*Entries shown:*

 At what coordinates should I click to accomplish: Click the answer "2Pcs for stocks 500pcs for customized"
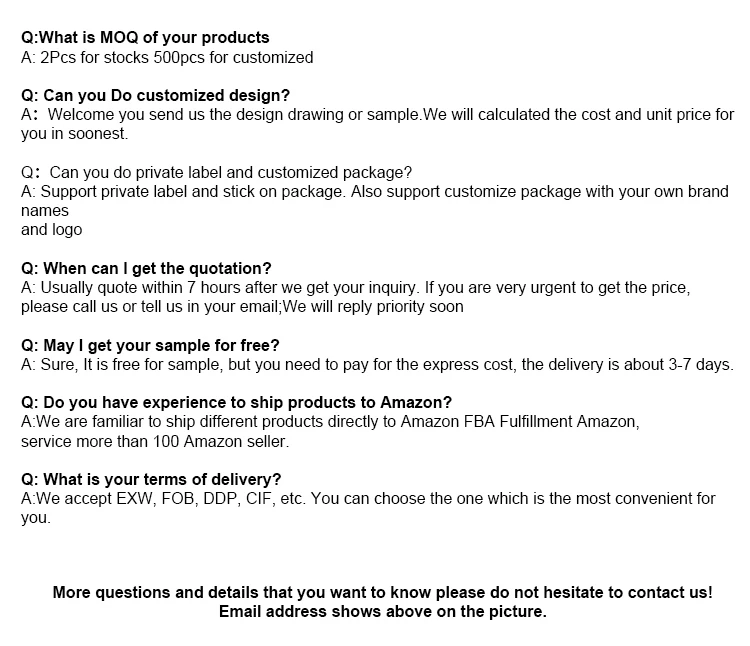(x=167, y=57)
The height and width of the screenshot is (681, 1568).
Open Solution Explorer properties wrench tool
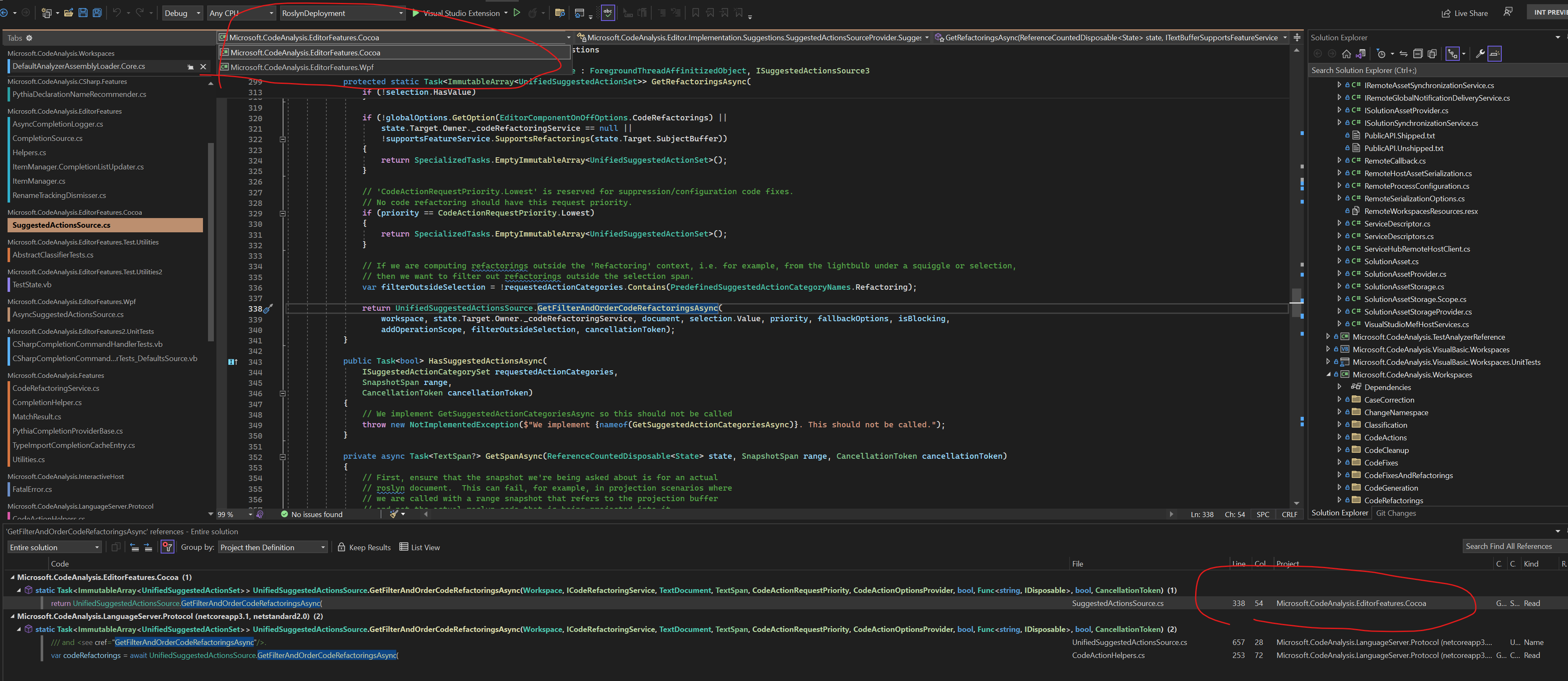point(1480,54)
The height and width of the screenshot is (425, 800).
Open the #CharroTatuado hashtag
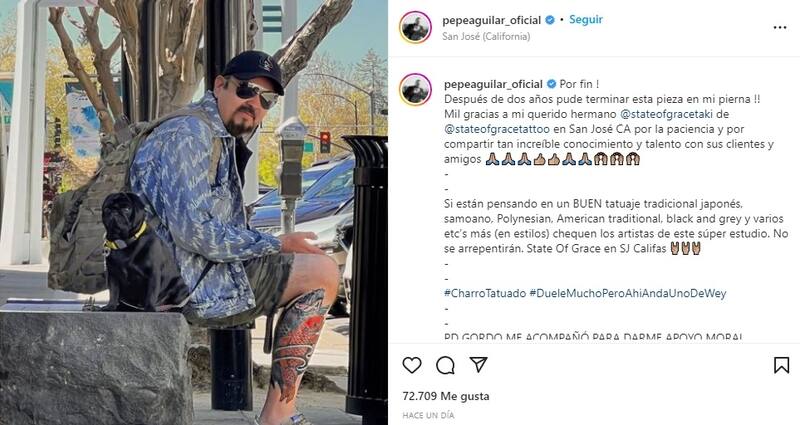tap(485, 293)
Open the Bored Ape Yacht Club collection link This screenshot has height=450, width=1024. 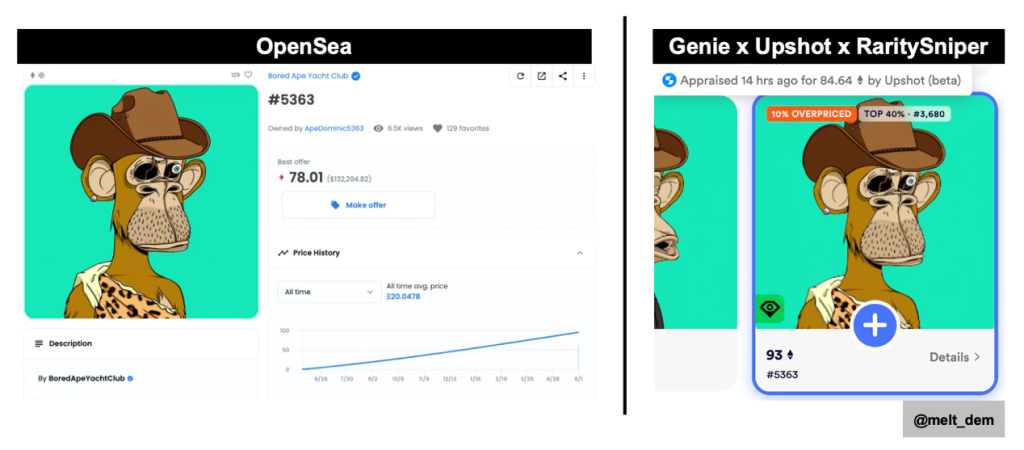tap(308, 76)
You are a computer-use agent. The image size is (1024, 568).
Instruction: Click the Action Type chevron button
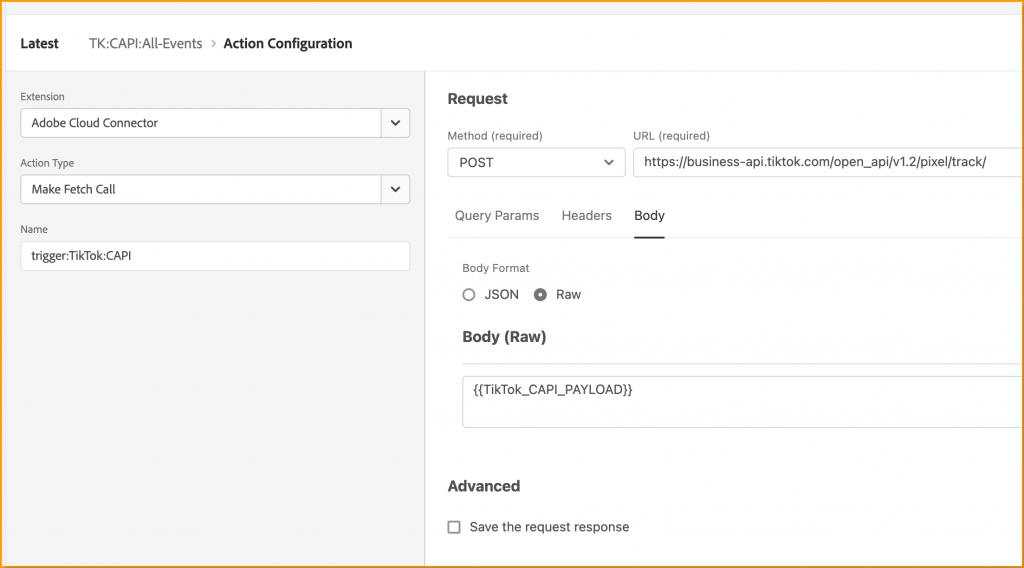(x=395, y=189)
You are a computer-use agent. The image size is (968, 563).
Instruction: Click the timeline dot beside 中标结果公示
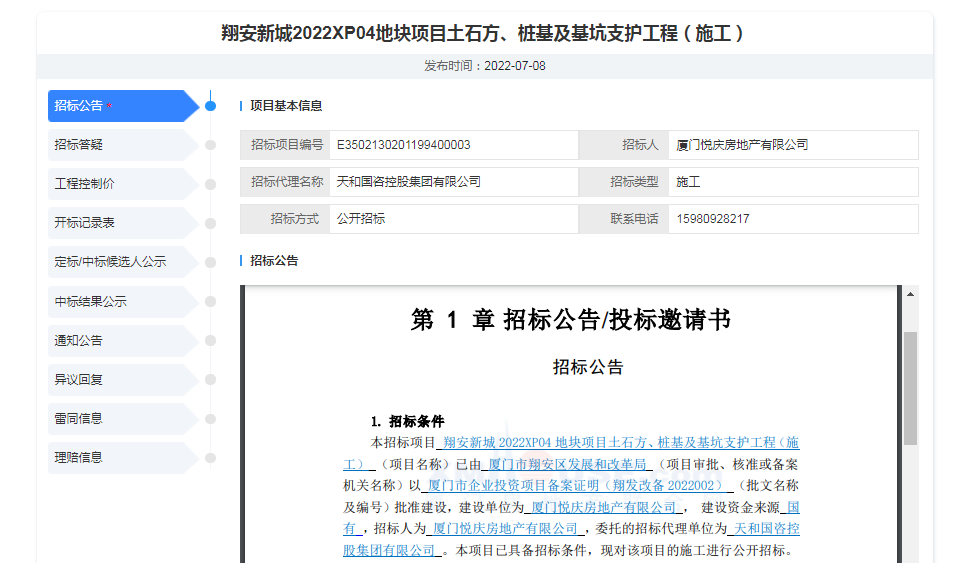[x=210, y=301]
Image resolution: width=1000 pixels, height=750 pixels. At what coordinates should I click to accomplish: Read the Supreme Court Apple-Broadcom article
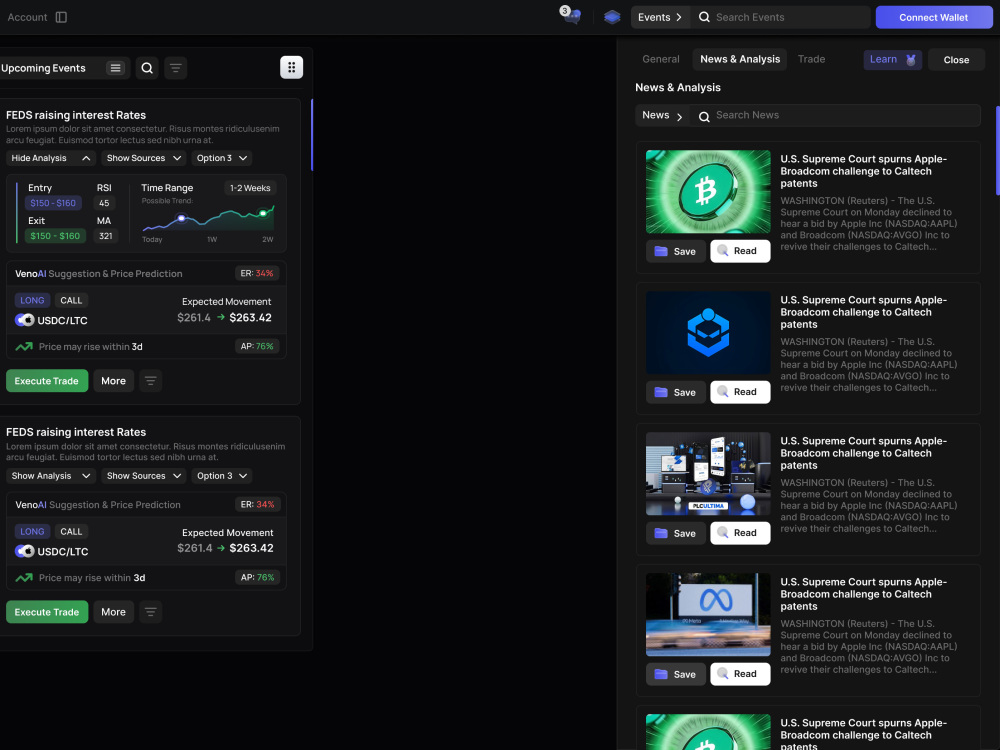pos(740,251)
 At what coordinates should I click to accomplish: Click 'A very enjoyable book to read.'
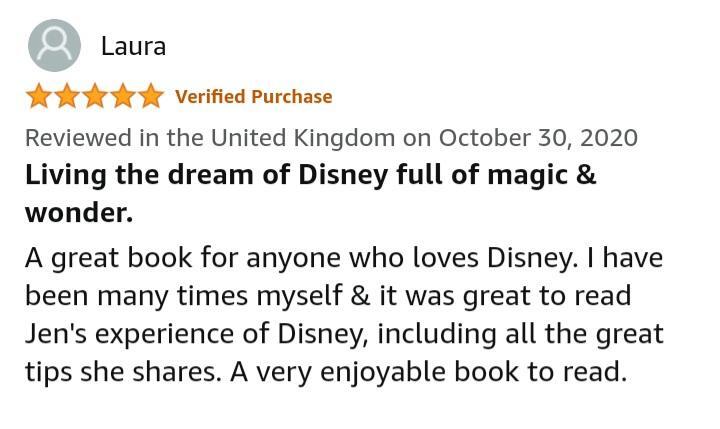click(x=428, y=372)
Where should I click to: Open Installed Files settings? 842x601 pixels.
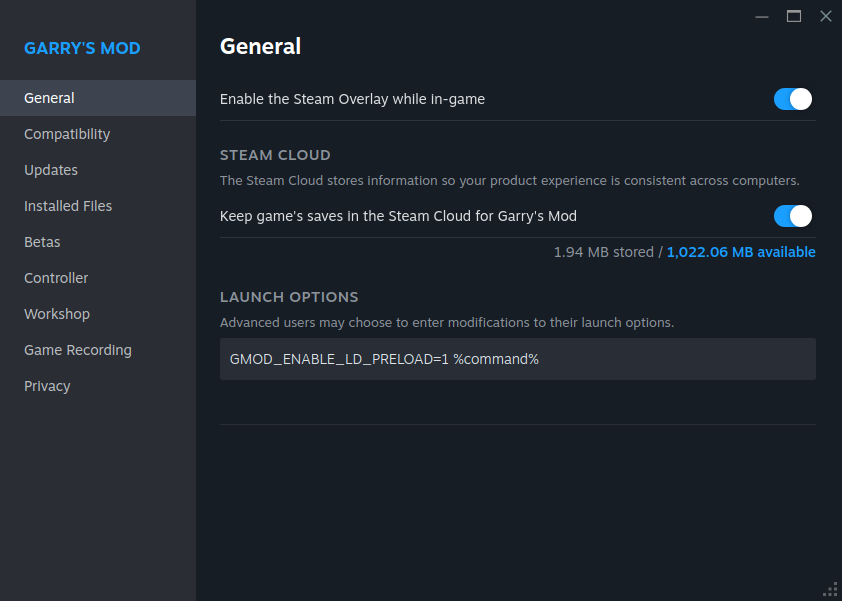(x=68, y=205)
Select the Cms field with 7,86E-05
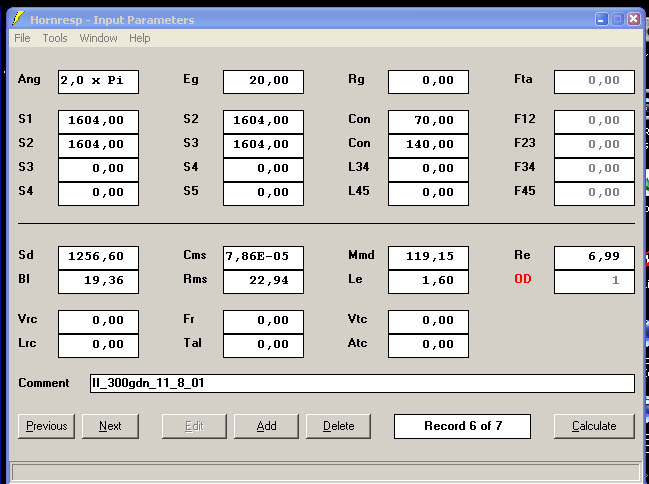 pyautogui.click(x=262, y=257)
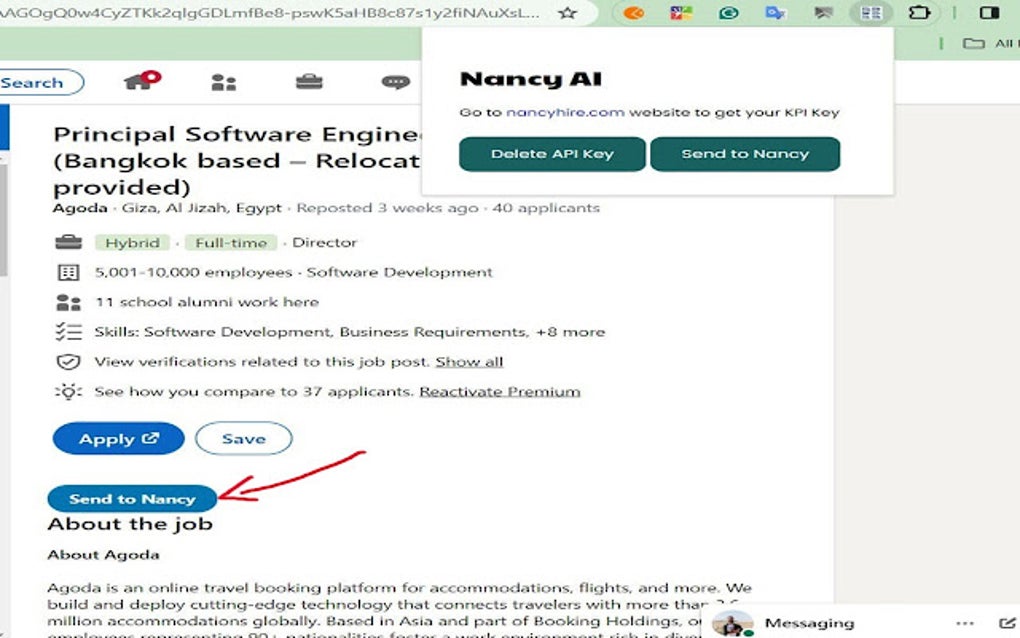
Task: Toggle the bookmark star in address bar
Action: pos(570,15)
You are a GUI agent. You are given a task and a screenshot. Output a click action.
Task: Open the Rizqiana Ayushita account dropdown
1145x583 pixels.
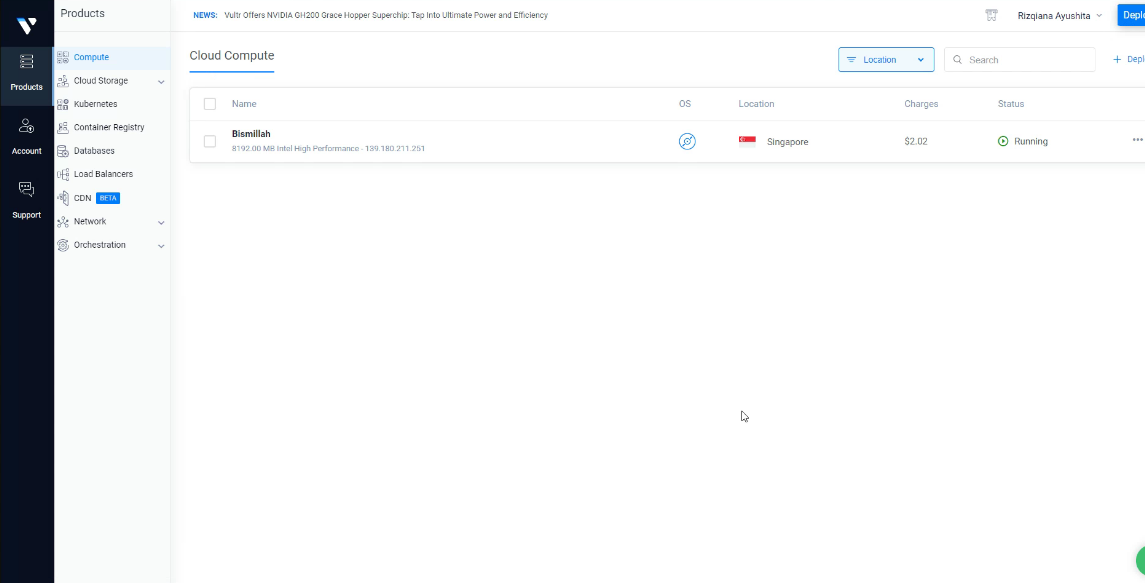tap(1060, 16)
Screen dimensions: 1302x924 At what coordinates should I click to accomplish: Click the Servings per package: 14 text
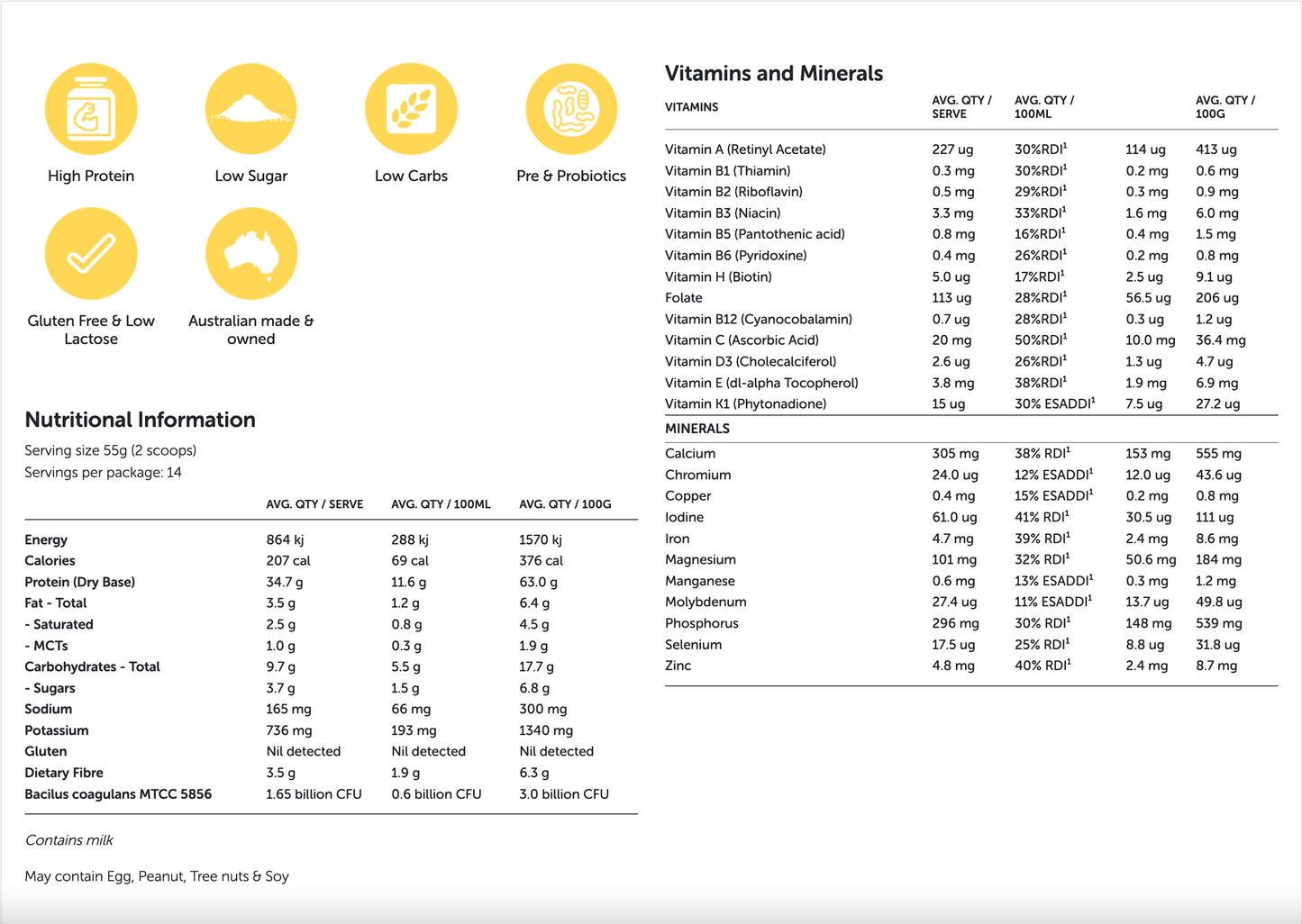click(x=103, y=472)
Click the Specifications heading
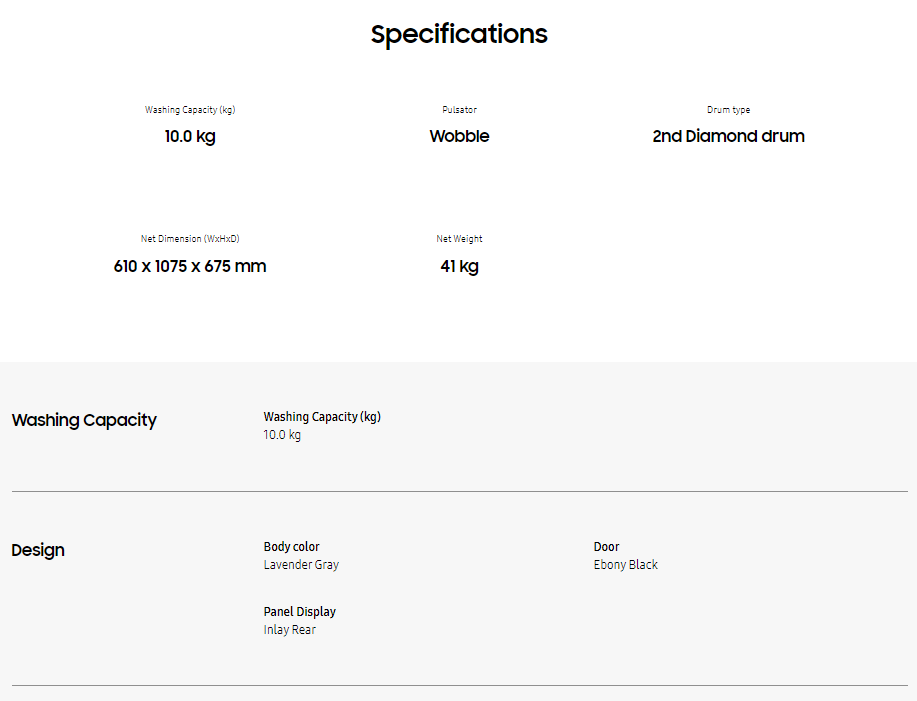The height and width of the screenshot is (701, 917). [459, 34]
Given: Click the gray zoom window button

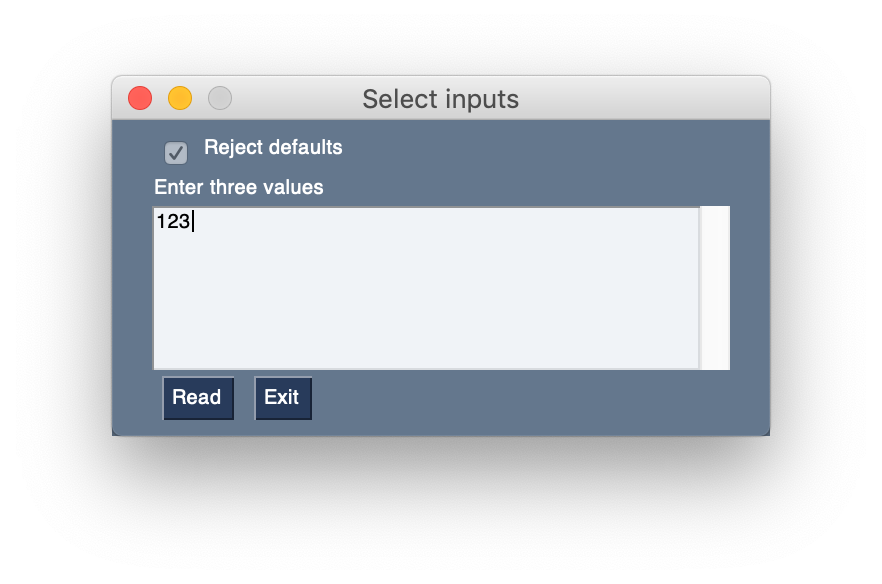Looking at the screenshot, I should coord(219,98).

*Exercise aim:*
Please arrange the lines of the items as a numbered list, from the first line of the items through the line that contains "point(1480,54)", skipping any blank lines and leaving out the pictures.

*The result:*
1.  At what coordinates should I click to accomplish: Click the answer "2Pcs for stocks 500pcs for customized"
2. (x=167, y=57)
3. The height and width of the screenshot is (681, 1568).
4. Open Solution Explorer properties wrench tool
5. point(1480,54)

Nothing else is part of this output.